Paying Attention to LLM (AI) Gaps

“So what’s been going on here,” you might ask. Having missed our weekly roundup (don’t worry, it’s back in a few days), there’s a bit of fun which we’ve been paying attention to in respect to “advancing tech operations.” One of those has been the continued push and usefulness of LLMs for smaller tasks. Not specifically the agentic stuff you might have been reading about, but smaller, focused items which augment our thinking and processing abilities.

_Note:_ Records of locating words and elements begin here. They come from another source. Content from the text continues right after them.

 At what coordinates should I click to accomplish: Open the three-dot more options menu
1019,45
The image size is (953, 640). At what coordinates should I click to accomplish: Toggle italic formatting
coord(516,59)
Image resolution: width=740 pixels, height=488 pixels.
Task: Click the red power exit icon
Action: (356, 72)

That said, there’s a downside to this as well which is worth paying attention to, and that would be the nefarious uses. Prompt injection attacks have come back into play (for those in the early 2000s who remember things like this with Excel, welcome back). The folks at Brave posted some important findings about how some of these browsers aren’t protecting themselves or their users from this. And its not so much eye-opening, as much as it is makes you aware that advancements also have consequences.

Some of us have used this adversarial tactic for their own advantage (for example, putting code, comments, etc. into one’s resume or social media profiles to “fool” the LLM). And it makes sense to offer offensive abilities to what usually can be postured as negative. But, as in all things moving forward, you cannnot just take a step forward without looking where you are stepping. And with LLMs, this is very, very important. Not every advanced use will end up advancing you.